Discreto, prudente, profesional y un gran gimnasta, dicen. El tesorero del PP se machaca todos los días en un conocido gimnasio de la pija calle Serrano de Madrid (practica la cinta y ejerce duras tablas de gimnasia para fortalecer brazos, piernas y cintura). Hace tres semanas, en pleno escándalo del caso Gürtel, en el que está implicado por presuntos delitos fiscales y de cohecho, no dudó en irse unos días a subir el Aneto, el pico más elevado de los Pirineos (3.404 m.) y bajarlo después esquiando, con los esquíes que había subido a sus espaldas.

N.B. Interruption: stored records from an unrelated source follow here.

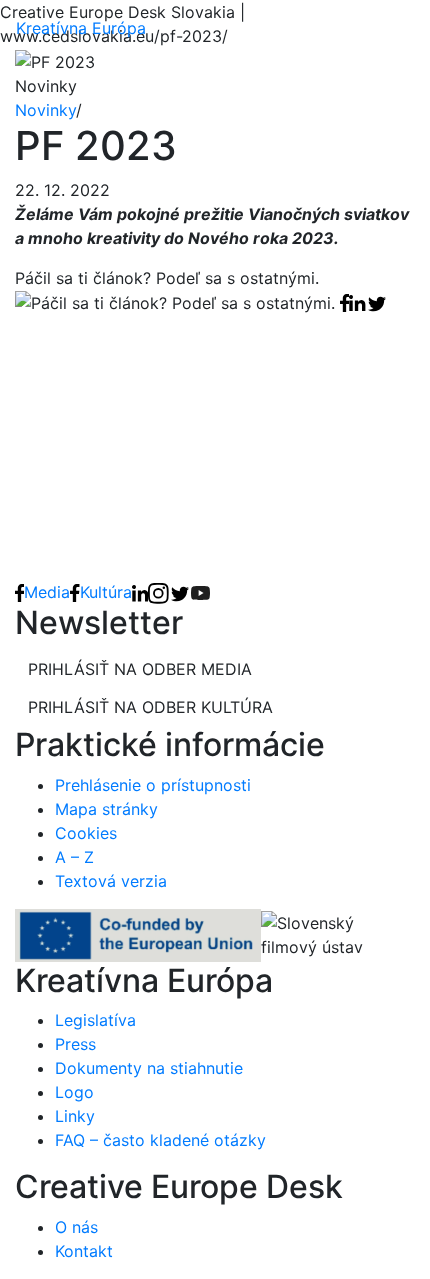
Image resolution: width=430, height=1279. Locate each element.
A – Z (74, 857)
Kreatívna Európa (81, 28)
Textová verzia (111, 881)
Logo (74, 1092)
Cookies (86, 833)
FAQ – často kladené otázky (160, 1140)
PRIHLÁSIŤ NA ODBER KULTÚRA (150, 707)
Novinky (45, 110)
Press (75, 1044)
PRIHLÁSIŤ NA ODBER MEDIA (140, 669)
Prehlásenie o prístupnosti (153, 785)
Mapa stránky (106, 809)
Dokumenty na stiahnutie (149, 1068)
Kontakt (84, 1251)
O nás (76, 1227)
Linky (75, 1116)
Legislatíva (95, 1020)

Pero su primer gran hito como escalador -también su primer gran escándalo público- fue cuando organizó en el verano de 1987, junto al canario Antonio Ramos y su amigo Luis Fraga, la Expedición Española al Everest. Abrieron la llamada vía de los españoles e izaron la bandera rojigualda en la cima más alta del mundo (8.848 metros). Sin embargo, su ascensión fue puesta en tela de juicio por un comité de expertos que consideró que «la memoria de la aventura no se ajusta a la realidad».

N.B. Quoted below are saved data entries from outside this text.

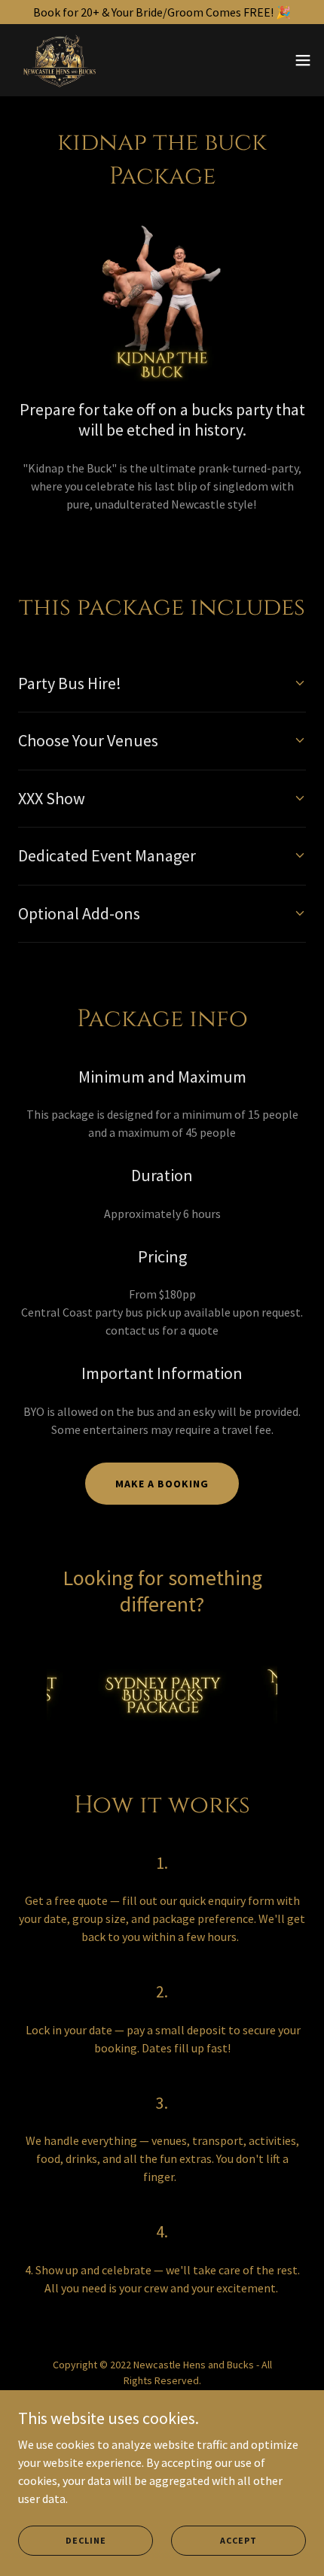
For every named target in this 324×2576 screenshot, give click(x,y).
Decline (86, 2540)
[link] (60, 60)
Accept (238, 2540)
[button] (303, 60)
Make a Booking (162, 1483)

Bárcenas, el alpinista, tuvo que dar por primera vez la cara y, junto a sus compañeros, ofrecer una rueda de prensa en Madrid para defenderse. El comité nacional de expertos sostenía que la expedición «se inició y finalizó sin ética». Concluía que no se podía hablar de vía española, «ya que ésta coincide con la vía japonesa, creada con anterioridad».

Esta selección española de montañeros de ocho autonomías fue escogida, contra lo que era costumbre, mediante un concurso abierto, «con el fin de que todos los montañeros españoles tuvieran la posibilidad de participar en la empresa», y no sólo catalanes y vascos. Entre otros, al final Bárcenas y Fraga se llevaron en la expedición al gran Fernando Garrido, récord mundial de permanencia en el Aconcagua, otra de las grandes cimas que también ha subido el tesorero del PP, junto al monte Elbrus, el pico más alto de Europa en el Cáucaso, y el Mont Blanc.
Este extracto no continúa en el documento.